Kriterium für Atom-Ende: Laufzeitverlängerung kann ausfallen

Sobald die Erneuerbaren 40 Prozent des Stroms liefern, geht der letzte Reaktor vom Netz, sagt der Umweltminister. Meint er das ernst, kann die Laufzeitverlängerung ausfallen.

Protestaktion mit Atomfass vor dem Atomkraftwerk Gräfenrheinfeld. Bild: dpa

BERLIN taz | Im Streit über längere Laufzeiten der Atomkraftwerke hat Bundesumweltminister Norbert Röttgen (CDU) sich klar positioniert: Entscheidend sei allein die Geschwindigkeit, mit der die Stromerzeugung aus Wind, Sonne, Wasser und Biomasse zunehme. "In dem Augenblick, in dem wir 40 Prozent Anteil der erneuerbaren Energien an der Stromproduktion in Deutschland haben, gibt es keine Notwendigkeit mehr für Kernenergie", erklärte Röttgen. Derzeit liefern Ökoenergien 16 Prozent des Stroms, AKWs 23 Prozent.

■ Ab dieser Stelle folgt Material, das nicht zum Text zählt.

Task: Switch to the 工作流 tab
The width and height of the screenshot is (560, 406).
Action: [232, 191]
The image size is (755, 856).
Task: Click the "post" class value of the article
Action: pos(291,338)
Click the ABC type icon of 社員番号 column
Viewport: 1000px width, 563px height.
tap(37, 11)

Bis wann die Erneuerbaren einen Anteil von 40 Prozent erreichen können, darüber gibt es unterschiedliche Prognosen. Das Umweltministerium ging im letzten Jahr - noch unter SPD-Minister Sigmar Gabriel - von 35 Prozent im Jahr 2020 aus. 40 Prozent würden dann etwa im Jahr 2022 erreicht - und damit genau zum Zeitpunkt, da auch gemäß dem derzeit geltenden Ausstiegsbeschluss das letzte AKW vom Netz gehen sollte.

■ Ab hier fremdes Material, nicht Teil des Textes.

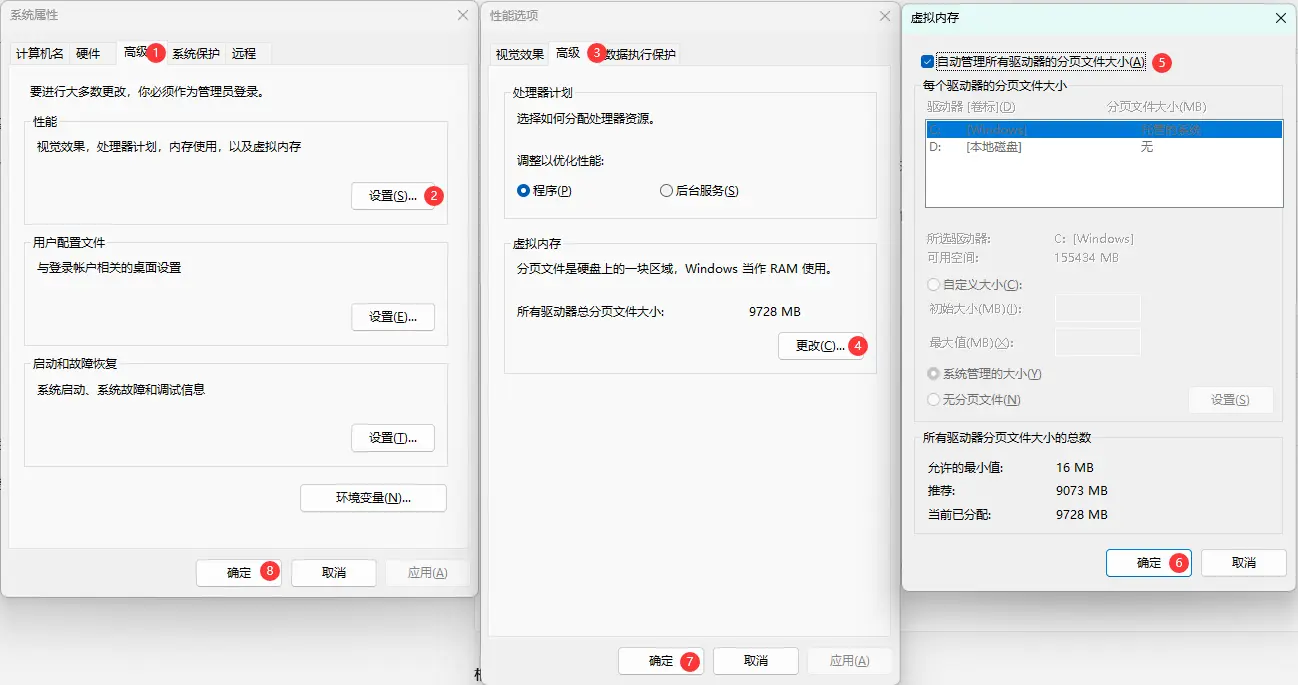Click 更改(C)... under 虚拟内存
Image resolution: width=1298 pixels, height=685 pixels.
pyautogui.click(x=819, y=346)
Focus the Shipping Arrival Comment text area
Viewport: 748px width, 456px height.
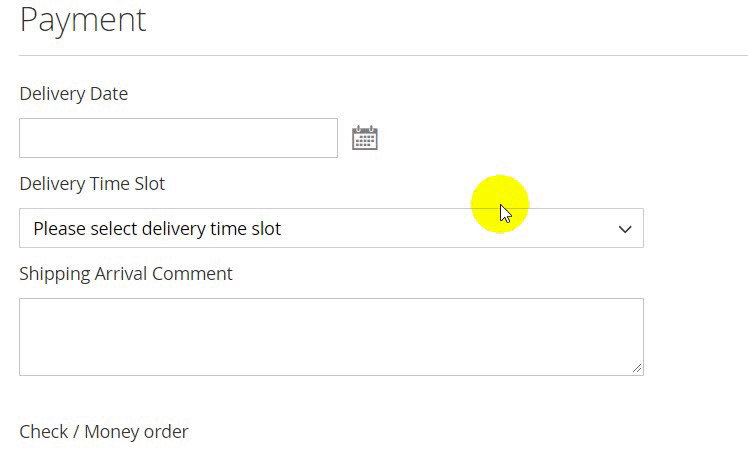[331, 337]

Die Regierung als Ganzes erwartet in ihrem Energieszenario von 2007, dass 2020 erst 30 Prozent Erneuerbare erreicht werden. Diese Zahl nennt auch Röttgen als Ziel. Dann würde die 40-Prozent-Marke etwa 2025 erreicht - sodass der Atomausstieg nur um drei Jahre aufgeschoben würde und nicht um acht bis zehn Jahre, wie von Union und FDP im Wahlkampf gefordert.

Deutlich optimistischer ist der Bundesverband Erneuerbare Energien. Er prognostiziert für 2020 schon 47 Prozent Ökostrom. "Wenn wir unsere Zusage einhalten und Herr Röttgen seine, dann dürften die Atomkraftwerke nicht länger laufen, sondern kürzer", folgert Präsident Dietmar Schütz.

Auch Rainer Baake, Chef der Deutschen Umwelthilfe, reagiert positiv: "Der Minister nähert sich schrittweise der Erkenntnis, dass sich die von der Koalition gewollte Laufzeitverlängerung mit der Versorgungssicherheit nicht begründen lässt." Sylvia Kotting-Uhl, atompolitische Sprecherin der Grünen, befürchtet hingegen, dass die Kopplung von Atom und Erneuerbaren eher den Ausbau der Erneuerbaren bremst, statt den Atomausstieg zu beschleunigen.